Gibson assembly allows for successful assembly of multiple DNA fragments, so we use it to fuse two or three DNA fragments together for a complete domain. A combination of 25 ng of backbone vector (pJet1.2 blunt end) with 50 ng of insert fragments (G-blocks) and adequate amount of MiliQ water (depends on the number of gBlocks inserted) to make 10µL in total, was incubated with 10µL 2X Gibson Assembly Master Mix in a final volume of 20µL. The samples were incubated at 50 °C temperature for one hour before transformed into competent cells.

Colony PCR

After ligation, competent cells were transformed and subsequently transferred to LB agar plates containing ampicillin as a selection marker in a concentration of 0.1%. Successful transformants were identified using colony pcr. 8 single colonies for each assembled domain were chosen for further PCR analysis. 1% agarose gel was used to separate fragments of different size apart.

Preparation of plasmid

The reagents and protocol from a Miniprep Kit of Thermo was used to isolate plasmid. After, the plasmid concentration was measured by Nano drop.

Digestion

Restriction enzymes from NEB (New England Biolabs) were used for digesting fragments. The digested fragments would be inserted into a vector for gene expression in fungi. According to the designed structure of gBlocks which was mentioned earlier, NotI and NsiI were used for inserting single domain into vector, while AgeI and BspEI were used to form scar area while more than one domain would be fused together. The protocol was obtained from double digestion manual of NEB.

Purification of DNA fragment

After digestion, a 1% agarose gel was used for DNA extraction. After the DNA fragments with different sizes were separated on the gel, the band with the expected size was cut out. The reagents and protocol from Gel extraction Kit of Thermo were used to purify the fragment, then the concentration of fragment was measured by Nano drop.

Results

Colony PCR confirmed the succesful assembly of Gblocks of each domain, shown in Figure 3. Correct assembly fragments could be obtained.

Figure 3: Colony PCR results for the domains.

The ligation of KS domain in vector is confirm by observing the band in the expected size, shown in Figure 5.

Figure 4: Successful ligation of KS domain.

To confirm the expected potential to be a lovastatin producer, the lovastatin resistance of A. niger was tested. The fungus was incubated on plates with different concentrations of lovastatin.

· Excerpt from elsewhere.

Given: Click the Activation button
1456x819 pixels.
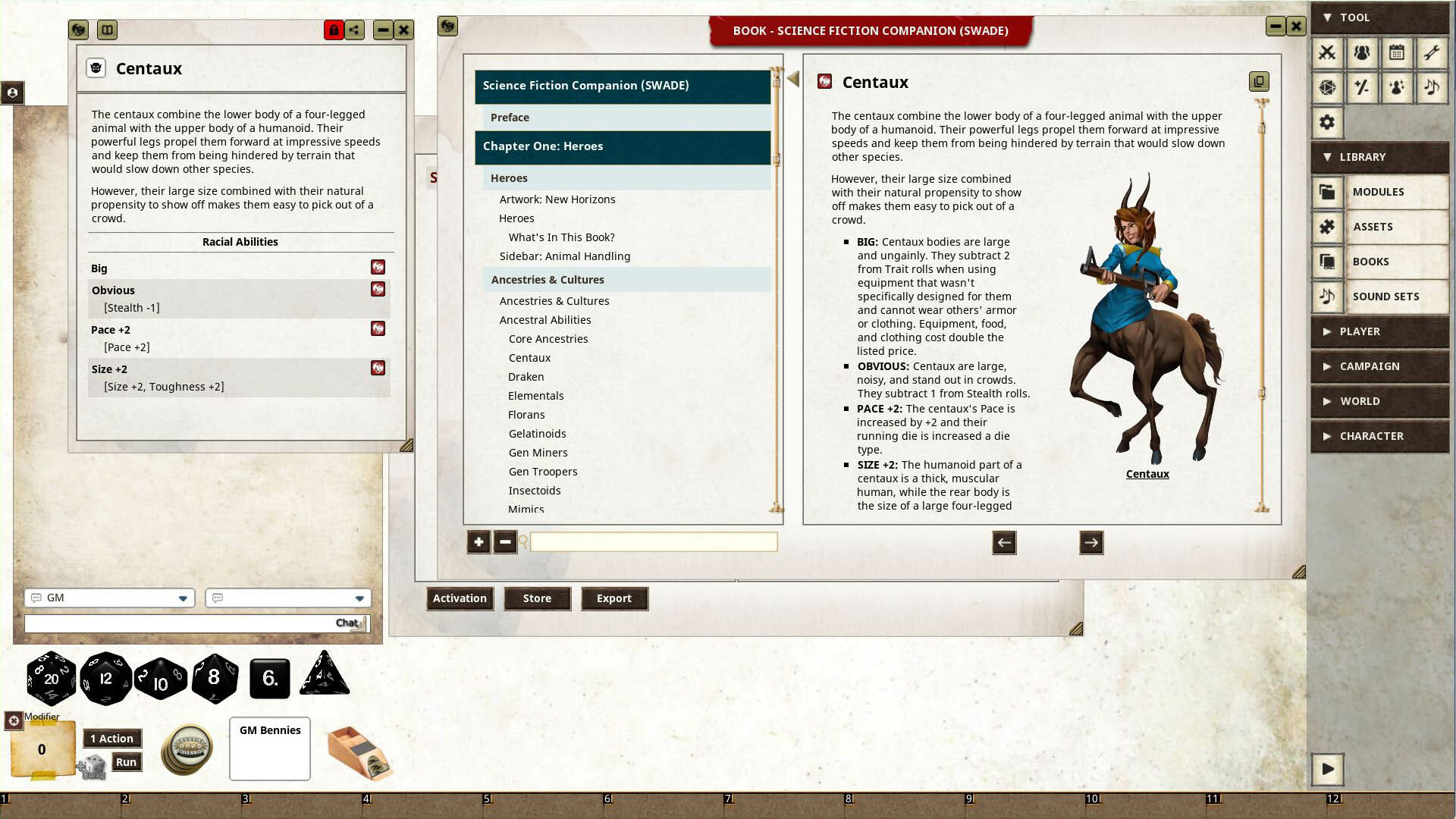Looking at the screenshot, I should pyautogui.click(x=460, y=598).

Figure 5: Lovastatin plate with A. niger on it.

Future Perspective

The production medium of lovastatin in Aspergillus niger was designed with xylose as the carbon source. After LovB gene is inserted into A. niger, the expression level could be detected. Additionally, the combination of LovB, LovC, LovG and even other necessary lov enzymes together is feasible and result in a super lovastatin productive enzyme.

References

1.Tobert, J. A. (2003). Lovastatin and beyond: The history of the HMG-CoA reductase inhibitors. Nature Reviews Drug Discovery, 2(7), 517-526.
2.Campbell, C. D., & Vederas, J. C. (2010). Biosynthesis of Lovastatin and Related Metabolites Formed by Fungal Iterative PKS Enzymes. Biopolymers, 93(9), 755-763.
3.Xu, W., Chooi, Y. H., Choi, J. W., Li, S., Vederas, J. C., Da Silva, N. A., & Tang, Y. (2013). LovG: The Thioesterase Required for DihydromonacolinL Release and Lovastatin Nonaketide Synthase Turnover in Lovastatin Biosynthesis. Angewandte Chemie-International Edition, 52(25), 6472-6475.
4.Ames, B. D., Nguyen, C., Bruegger, J., Smith, P., Xu, W., Ma, S., Tsai, S. C. (2012). Crystal structure and biochemical studies of the trans-acting polyketide enoyl reductase LovC from lovastatin biosynthesis. Proceedings of the National Academy of Sciences of the United States of America, 109(28), 11144-11149.
5.Ma, S. M., & Tang, Y. (2007). Biochemical characterization of the minimal polyketide synthase domains in the lovastatin nonaketide synthase LovB. Febs Journal, 274(11), 2854-2864.